Tasks to perform:
a – In two sentences, summarize the article about the overturned conviction of Gilberto Valle.
b – According to the article about Gilberto Valle, how long had he spent in prison while awaiting sentencing?

Gilberto Valle, known in tabloids as the “Cannibal Cop”, is a former NYPD officer convicted of attempting to kidnap, murder and eat dozens of women, including his own wife. Valle was convicted in March of 2013, but had not yet been sentenced. He was awaiting sentencing in prison, where he has spent 21 months, seven of which were in solitary confinement.

But Valle’s conviction has been overturned and he is now free on bond, released into his mother’s custody, wearing an ankle bracelet tracker.

Judge Paul Gardephe said that Valle’s conviction, though it seemed fitting for a man who was alleged to be planning such horrid crimes, was all a mistake.

“The evidentiary record is such that it is more likely than not the case that all of Valle’s Internet communications about kidnapping are fantasy role-play,” Gardephe said.

Valle apparently was talking with fetishists online about the grisly plans. He says he never really had any intent of doing any of it, but was just talking fantasies with others, which is not illegal.

But prosecutors say there was more to Valle’s interests than just talking smack with other weirdos. They say he looked up targets in police databases. They say he researched information on how to knock someone out with chloroform.

They even found a particular passage among his chat room transcripts: “I want her to experience being cooked alive. She’ll be trussed up like a turkey. … She’ll be terrified, screaming and crying.”

After his release, Valle had a statement.

“I want to take this opportunity to apologize to everyone who has been hurt, shocked and offended by my infantile actions,” Valle said. He also thanked his family and even his fellow inmates for helping him through his ordeal.

Prosecutors say they will fight the overturn. They believe Valle is a dangerous man who was planning to hurt people. Valle’s attorneys say otherwise. They say it was all in his head, and not meant to become reality.

“We don’t put people in jail for their thoughts,” said one attorney. “We are not the thought police.”

Recorded information:
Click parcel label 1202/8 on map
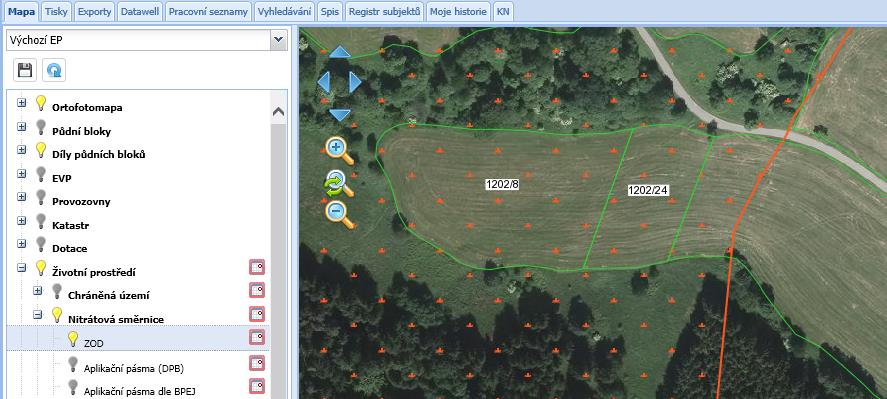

Final answers:
a – Gilberto Valle, a former NYPD officer convicted in March 2013 of attempting to kidnap, murder and eat dozens of women, had his conviction overturned by Judge Paul Gardephe, who said it was more likely than not that Valle's Internet communications about kidnapping were fantasy role-play. Valle is now free on bond in his mother's custody and has apologized for his actions, while prosecutors say they will fight the overturn and his attorneys maintain it was all in his head.

b – He had spent 21 months in prison, seven of them in solitary confinement.